Inzwischen ist das Programm sysinstall – so heißt der ncurses-ähnliche Installer nämlich – nochmals verbessert worden. So lassen sich über ihn inzwischen unter anderem auch die Quellpfade für die pre-kompilierten Programmpakete sowie das Archiv der Programmpakete mit dem Quellcode konfigurieren und beziehen, den lokalen NTP-Zeitserver aktivieren, den Displaymanager xdm für den automatischen, grafischen Login systemweit aktivieren oder einen eingeschränkten User-Account erstellen. Im Prinzip verläuft die Installation und Einrichtung des Systems auf der VAX-Architektur genau so wie bei der x86 PC-Version (32 und 64 Bit). Das einzige, was im Gegensatz zu den x86 PC-Versionen zum Glück wegfällt, ist die Partition mit der MBR-/GPT-Formatierung. Während des Boots des Installationsmediums muss aber noch ein Terminal ausgewählt werden, sonst kann verständlicherweise das sysinstall-Programm nicht starten. – Es stehen als Terminal-Emulation VT100, VT220, Ansi und XTerm zur Verfügung, wobei die Darstellung von der Ansi-Emulation im SIMH-Emulator absolut furchtbar aussieht.
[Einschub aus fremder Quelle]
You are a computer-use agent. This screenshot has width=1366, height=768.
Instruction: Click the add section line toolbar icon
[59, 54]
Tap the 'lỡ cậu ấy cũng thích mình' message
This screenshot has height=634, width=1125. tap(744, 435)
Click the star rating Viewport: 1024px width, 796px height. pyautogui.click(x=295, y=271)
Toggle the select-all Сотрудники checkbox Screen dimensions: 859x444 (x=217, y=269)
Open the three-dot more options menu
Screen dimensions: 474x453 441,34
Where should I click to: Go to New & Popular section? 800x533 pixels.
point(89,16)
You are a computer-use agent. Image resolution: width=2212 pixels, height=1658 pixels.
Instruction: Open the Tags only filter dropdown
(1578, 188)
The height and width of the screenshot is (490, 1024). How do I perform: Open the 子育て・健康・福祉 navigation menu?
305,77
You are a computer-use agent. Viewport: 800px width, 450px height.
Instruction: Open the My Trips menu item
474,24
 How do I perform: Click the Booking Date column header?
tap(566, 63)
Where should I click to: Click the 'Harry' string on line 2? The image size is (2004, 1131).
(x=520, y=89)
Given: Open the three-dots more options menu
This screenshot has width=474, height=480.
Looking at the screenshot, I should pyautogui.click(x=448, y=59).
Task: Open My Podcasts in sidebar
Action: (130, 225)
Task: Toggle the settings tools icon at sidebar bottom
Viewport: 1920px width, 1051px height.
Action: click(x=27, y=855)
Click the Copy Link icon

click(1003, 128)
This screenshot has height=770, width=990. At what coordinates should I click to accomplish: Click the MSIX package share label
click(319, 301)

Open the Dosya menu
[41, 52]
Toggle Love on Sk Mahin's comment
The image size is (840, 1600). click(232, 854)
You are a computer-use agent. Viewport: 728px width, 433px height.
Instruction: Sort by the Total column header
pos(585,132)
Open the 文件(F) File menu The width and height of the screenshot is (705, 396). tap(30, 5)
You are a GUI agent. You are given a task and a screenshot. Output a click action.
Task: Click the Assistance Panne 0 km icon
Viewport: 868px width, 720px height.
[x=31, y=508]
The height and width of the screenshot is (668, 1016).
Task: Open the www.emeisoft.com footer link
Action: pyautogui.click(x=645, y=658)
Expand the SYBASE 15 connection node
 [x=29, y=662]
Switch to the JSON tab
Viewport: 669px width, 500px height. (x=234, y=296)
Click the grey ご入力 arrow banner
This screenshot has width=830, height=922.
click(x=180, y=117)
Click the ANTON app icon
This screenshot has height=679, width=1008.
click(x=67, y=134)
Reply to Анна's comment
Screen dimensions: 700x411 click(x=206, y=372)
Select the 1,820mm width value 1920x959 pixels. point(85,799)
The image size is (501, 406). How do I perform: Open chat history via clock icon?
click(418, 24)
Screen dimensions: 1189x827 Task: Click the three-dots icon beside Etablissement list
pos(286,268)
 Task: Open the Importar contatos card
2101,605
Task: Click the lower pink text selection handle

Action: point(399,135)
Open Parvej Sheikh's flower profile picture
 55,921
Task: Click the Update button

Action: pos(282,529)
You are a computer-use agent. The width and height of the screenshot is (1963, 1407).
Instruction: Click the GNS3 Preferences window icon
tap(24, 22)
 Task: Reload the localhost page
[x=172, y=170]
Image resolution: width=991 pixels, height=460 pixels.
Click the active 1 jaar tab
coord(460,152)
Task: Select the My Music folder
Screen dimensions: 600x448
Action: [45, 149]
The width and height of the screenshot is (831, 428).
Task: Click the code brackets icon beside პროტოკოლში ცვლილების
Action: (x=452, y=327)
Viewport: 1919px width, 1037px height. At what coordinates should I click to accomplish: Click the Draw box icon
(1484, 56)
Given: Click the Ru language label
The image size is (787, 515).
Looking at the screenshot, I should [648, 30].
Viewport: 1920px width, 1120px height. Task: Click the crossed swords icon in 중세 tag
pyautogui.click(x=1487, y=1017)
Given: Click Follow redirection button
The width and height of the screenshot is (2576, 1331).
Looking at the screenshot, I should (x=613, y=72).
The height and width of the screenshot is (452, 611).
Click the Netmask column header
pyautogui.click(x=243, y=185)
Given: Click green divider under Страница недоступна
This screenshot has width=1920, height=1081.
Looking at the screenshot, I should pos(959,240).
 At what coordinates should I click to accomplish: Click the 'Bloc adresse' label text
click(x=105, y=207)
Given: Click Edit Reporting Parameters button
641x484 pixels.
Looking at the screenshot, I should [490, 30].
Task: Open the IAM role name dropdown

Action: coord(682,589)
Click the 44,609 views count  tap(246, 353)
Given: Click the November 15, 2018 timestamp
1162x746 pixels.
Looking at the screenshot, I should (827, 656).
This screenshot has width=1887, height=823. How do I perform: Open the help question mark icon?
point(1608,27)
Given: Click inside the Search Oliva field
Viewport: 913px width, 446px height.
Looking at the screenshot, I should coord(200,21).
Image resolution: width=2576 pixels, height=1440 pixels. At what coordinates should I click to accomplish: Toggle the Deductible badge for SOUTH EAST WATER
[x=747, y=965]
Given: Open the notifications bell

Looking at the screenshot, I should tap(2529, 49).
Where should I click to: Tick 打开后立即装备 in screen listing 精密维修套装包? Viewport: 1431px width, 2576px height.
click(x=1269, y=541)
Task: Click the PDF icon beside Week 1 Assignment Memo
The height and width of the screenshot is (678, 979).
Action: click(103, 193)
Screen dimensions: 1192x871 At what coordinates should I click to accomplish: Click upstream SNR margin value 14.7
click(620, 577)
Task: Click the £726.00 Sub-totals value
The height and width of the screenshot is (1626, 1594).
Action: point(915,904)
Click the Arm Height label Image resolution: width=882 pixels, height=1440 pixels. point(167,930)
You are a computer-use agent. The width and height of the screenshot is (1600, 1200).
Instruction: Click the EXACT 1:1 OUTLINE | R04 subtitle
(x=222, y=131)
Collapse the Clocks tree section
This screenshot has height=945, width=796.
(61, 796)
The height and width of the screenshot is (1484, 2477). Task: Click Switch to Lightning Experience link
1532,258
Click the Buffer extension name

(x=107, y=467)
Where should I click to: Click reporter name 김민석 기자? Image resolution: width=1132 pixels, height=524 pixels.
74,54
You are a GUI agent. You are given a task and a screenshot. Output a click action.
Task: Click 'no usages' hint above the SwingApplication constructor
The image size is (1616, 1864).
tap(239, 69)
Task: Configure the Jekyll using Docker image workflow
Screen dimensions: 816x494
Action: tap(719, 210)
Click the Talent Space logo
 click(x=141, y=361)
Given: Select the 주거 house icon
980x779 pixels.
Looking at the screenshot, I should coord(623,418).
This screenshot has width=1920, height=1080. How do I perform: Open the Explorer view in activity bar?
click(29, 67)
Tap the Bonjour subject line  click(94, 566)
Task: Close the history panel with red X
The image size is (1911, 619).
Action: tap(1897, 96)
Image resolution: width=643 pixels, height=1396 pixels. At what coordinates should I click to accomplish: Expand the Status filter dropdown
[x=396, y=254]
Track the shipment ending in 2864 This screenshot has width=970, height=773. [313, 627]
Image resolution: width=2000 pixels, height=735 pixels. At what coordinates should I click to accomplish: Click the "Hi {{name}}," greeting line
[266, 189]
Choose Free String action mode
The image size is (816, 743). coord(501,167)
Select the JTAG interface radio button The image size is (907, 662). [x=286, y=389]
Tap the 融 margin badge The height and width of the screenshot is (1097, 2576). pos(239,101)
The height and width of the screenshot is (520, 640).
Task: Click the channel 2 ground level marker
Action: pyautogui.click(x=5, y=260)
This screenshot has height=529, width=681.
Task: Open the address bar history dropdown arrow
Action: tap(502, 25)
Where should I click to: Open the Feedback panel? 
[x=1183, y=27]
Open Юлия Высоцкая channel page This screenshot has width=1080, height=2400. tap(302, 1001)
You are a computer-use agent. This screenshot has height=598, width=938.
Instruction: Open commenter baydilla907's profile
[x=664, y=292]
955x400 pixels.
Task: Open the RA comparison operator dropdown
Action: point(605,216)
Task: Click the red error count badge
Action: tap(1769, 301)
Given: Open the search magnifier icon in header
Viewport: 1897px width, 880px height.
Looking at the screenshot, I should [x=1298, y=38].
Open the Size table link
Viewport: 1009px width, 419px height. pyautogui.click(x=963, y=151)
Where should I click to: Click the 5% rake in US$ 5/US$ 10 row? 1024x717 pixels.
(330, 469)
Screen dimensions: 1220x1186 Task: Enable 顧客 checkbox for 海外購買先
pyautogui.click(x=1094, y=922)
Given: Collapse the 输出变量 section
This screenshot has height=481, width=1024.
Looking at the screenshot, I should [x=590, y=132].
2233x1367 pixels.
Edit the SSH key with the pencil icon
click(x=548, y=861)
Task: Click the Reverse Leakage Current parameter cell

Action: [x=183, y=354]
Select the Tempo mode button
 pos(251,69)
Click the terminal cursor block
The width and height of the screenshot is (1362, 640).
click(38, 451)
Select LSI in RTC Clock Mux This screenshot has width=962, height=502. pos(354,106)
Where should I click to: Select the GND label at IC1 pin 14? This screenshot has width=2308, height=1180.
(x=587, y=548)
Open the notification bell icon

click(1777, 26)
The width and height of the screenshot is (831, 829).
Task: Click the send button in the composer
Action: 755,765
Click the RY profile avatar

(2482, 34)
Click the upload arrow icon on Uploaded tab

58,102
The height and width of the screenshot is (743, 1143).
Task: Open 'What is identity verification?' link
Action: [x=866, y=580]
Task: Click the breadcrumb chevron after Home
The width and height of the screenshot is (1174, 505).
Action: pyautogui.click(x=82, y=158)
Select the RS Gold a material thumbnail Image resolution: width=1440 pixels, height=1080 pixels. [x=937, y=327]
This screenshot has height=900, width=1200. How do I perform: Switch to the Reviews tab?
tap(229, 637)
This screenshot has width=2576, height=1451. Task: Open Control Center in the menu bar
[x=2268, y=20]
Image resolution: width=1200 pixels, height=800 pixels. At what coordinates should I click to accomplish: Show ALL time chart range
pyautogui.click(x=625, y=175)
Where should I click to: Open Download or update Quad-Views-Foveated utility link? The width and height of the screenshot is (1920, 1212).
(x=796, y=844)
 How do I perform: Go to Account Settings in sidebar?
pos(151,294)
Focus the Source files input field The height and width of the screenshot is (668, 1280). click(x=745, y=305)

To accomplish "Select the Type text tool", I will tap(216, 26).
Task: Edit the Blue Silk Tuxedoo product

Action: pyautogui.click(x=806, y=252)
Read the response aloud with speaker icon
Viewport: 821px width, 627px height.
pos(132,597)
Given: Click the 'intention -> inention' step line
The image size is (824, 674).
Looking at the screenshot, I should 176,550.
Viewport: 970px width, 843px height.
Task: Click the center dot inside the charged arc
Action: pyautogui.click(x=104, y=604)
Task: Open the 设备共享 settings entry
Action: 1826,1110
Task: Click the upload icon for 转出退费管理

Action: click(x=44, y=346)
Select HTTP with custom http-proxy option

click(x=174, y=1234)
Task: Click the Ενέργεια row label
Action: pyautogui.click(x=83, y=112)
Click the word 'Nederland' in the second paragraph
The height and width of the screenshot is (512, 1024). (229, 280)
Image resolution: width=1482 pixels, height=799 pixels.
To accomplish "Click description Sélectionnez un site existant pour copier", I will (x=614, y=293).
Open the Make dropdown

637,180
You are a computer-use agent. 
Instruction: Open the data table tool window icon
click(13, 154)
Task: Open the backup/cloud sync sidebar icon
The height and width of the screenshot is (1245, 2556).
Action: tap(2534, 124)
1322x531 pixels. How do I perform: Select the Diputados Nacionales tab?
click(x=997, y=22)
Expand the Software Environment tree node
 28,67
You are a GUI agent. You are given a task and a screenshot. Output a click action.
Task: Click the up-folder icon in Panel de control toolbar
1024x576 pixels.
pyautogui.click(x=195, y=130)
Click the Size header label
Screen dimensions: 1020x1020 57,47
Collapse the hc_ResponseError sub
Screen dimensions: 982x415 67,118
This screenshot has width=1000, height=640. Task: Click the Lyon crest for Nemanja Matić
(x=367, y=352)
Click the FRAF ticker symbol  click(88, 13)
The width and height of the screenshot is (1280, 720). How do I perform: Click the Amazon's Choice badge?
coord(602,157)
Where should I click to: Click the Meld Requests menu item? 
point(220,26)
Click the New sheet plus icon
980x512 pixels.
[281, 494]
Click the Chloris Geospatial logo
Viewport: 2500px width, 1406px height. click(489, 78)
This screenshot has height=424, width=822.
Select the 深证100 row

War ich nach der Installation von dem NetBSD 7.x im SIMH ziemlich angenervt, weil der Init-Prozess bei jedem Booten von der HDD nach der gewünschten Terminal-Emulation fragt, wird bei NetBSD 9.x das System ohne der Emulation gestartet. Es kann sein, dass da die Skripte vor Veröffentlichung nicht vollständig implementiert wurden. Die Umgebungsvariable muss also nachträglich noch händisch gesetzt werden.
Da zum heutigen Veröffentlichungszeitpunkt dieses Beitrags NetBSD 9.1 erst 12 Tage zur Verfügung steht, wurden noch keine pre-kompilierten pkgsrc-Programmpakete für den VAX-Port auf den Servern zur Verfügung gestellt. Waren für NetBSD 8.2 noch 476 Binärpakete verfügbar, gibt es für NetBSD 9.0 nur noch 26 Pakete zur Auswahl. Ich denke, dass aufgrund der aus heutiger Sicht extrem begrenzten Leistungsfähigkeit der VAX-Architektur die Computermodelle längst nicht mehr auch nur für halbwegs sinnvolle Aufgabengebiete eingesetzt werden können, wird an der Menge der angebotenen Programmpakete auch kein Zuwachs mehr zu erwarten sein. Der NetBSD-User John Klos hatte mal das Experiment gewagt und auf seiner VAXStation 4000/VLC mit 24 Megabyte RAM unter Version 9.0 Perl in der Version 5.30.3 aus den Quellen kompiliert. Das Kompilat stand erst nach exakt 9 Tagen, 15 Stunden, 6 Minuten und 48 Sekunden zur Verfügung.
Woohoo! #NetBSD 9 on a #VAX 4000/VLC has finished compiling Perl 5.30.3. It only took 9 days, 15 hours, 6 minutes and 48 seconds.
I'm amazed that it can compile on a system with a modern OS in just 24 megs of memory.
— 🇺🇦 Fediverse: @AnachronistJohn@zia.io (@AnachronistJohn) August 15, 2020
Mit der Veröffentlichung von Version 2.8 war im Dezember 2000 die Portierung von OpenBSD auf DECs VAX-Architektur abgeschlossen und die Weiterentwicklung begonnen. OpenBSD selber ist von dem ehemaligen NetBSD-Mitinitiator und -entwickler Theo de Raadt im Jahr 1995 gegründet worden, nachdem dieser von seiner ehemaligen Community ausgeschlossen wurde. Nach der Veröffentlichung von Version 5.8 im Jahr 2015 wurde dann die Weiterentwicklung von OpenBSD auf die VAX-Reihe wieder aufgegeben.